Some women are deterred from being screened
Experts say some are put off from having the potentially life-saving scan because they are worried it will hurt.
But US researchers have found the pain is relatively mild - slightly less than that created by a mild headache or tight shoes.
UK experts say women should be reassured by the research and ensure they attend for their regular scans.
Researchers from Wake Forest University Baptist Medical Center talked to 200 women straight after they had been given a mammogram.
This study should encourage and reassure all women in the UK who are due to be screened
Delyth Morgan, Breakthrough Breast Cancer
Almost three quarters said they had felt some pain.
On average, they reported the pain as registering at around four, on a scale of one to 10 with 0 being "no pain at all," 5 being "about average, like a mild headache or shoes that are a bit tight" and 10 being "the worst pain you've ever felt."
Pain levels were not associated with age, race, education, breast size, body mass index, or having another medical problem.
Even women who said they were sensitive to pain did not report higher pain levels than other women.
But pain was higher if the screening occured within eight to 14 days of their period.
Women said the most stressful part of a mammogram was waiting for the results, ahead of having the actual test.
The researchers said informing women of the low numbers of mammograms that lead to a diagnosis of cancer - around five in every 1,000 - was the best way to reduce their stress.
Penny Sharp, associate professor of family medicine, who led the research, said: "Physicians and patients have reported that concerns about pain are a major barrier for women getting screening mammograms.
"Our study suggests that the actual pain experienced is relatively low.

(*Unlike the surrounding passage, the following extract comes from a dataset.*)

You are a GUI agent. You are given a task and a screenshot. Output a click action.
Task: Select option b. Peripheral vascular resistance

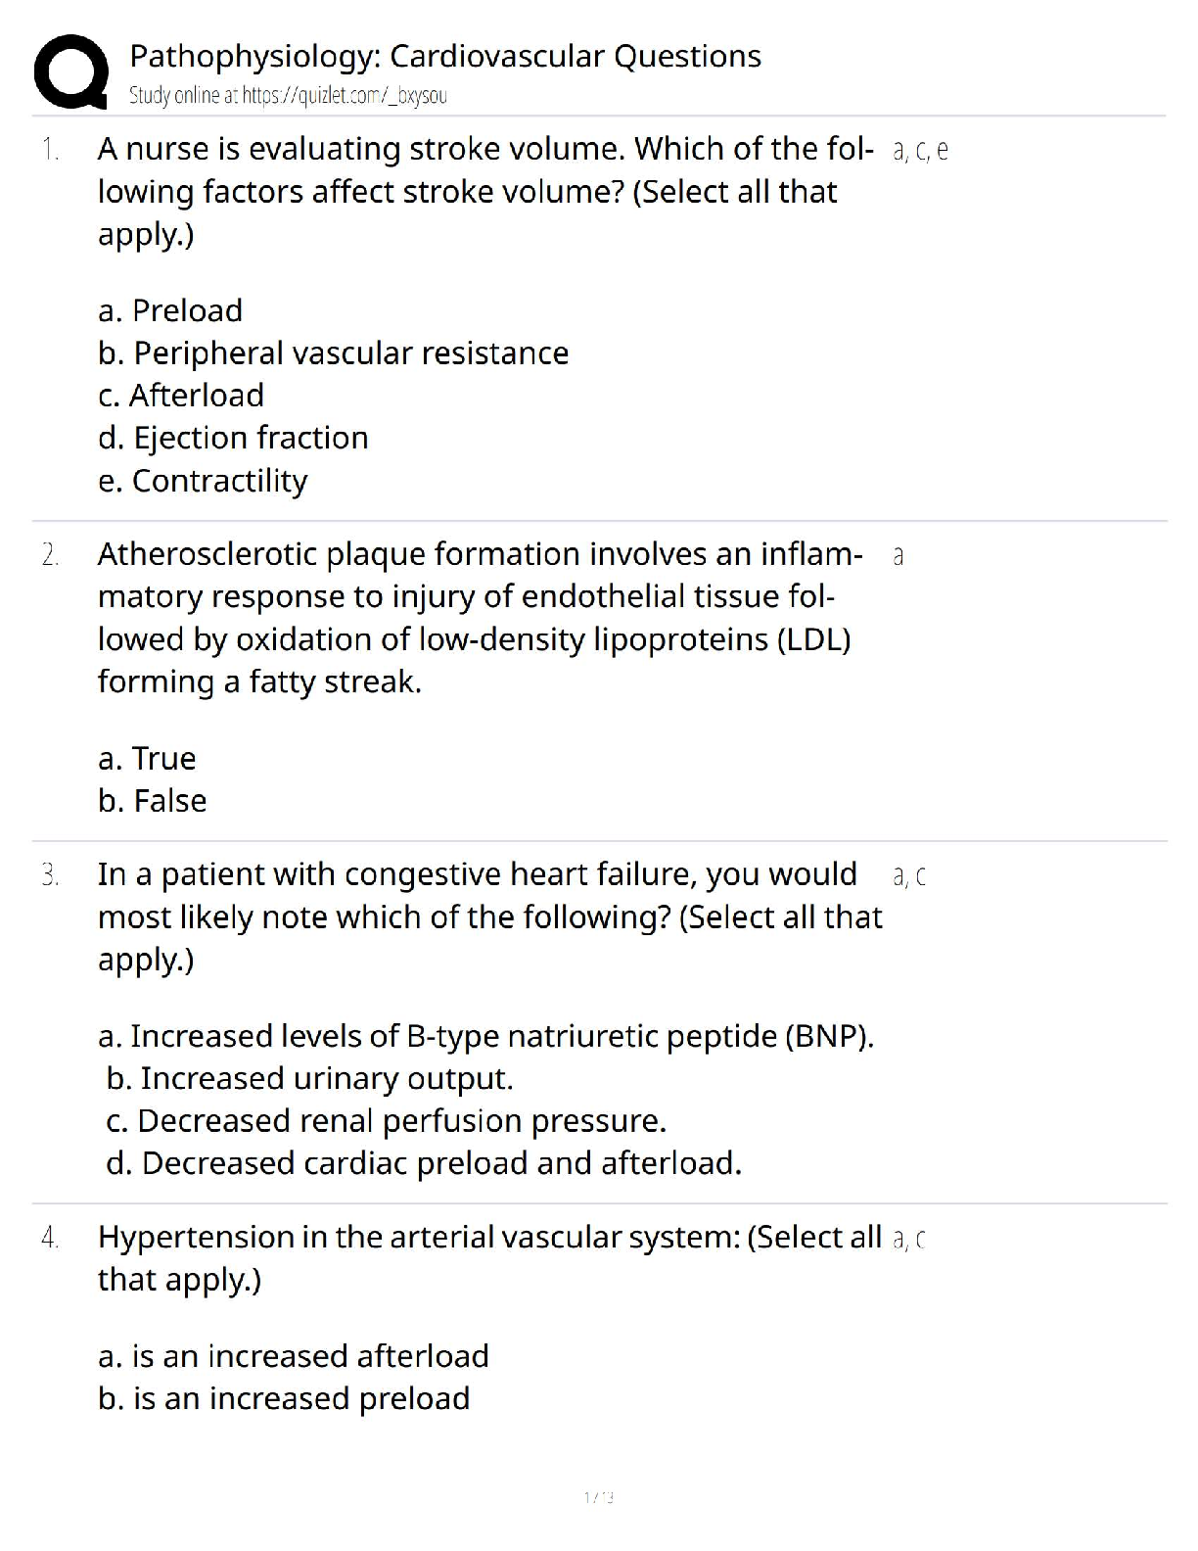333,353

"In fact, the level of pain would not deter 94% of the women from returning for mammography screening."
She added: "Mammography is an important tool for breast cancer screening, so removing any barriers to women receiving these tests is important.
"Women who are particularly concerned about potential pain may benefit from learning about these study results."
Delyth Morgan, chief executive of Breakthrough Breast Cancer told BBC News Online: "Early detection and diagnosis are vital in improving a woman's chances of survival and the NHS screening program is the most effective way of ensuring this, with 9,500 cases detected each year.
"Almost half of these cancers are too small to be felt by the hand and, if not for screening, may not be detected until a much later stage.
"This study should encourage and reassure all women in the UK who are due to be screened, that the benefits of screening far outweigh any discomfort or mild pain they might experience during a mammogram and should not deter them from keeping their appointments."
The research is published in the Archives of Internal Medicine.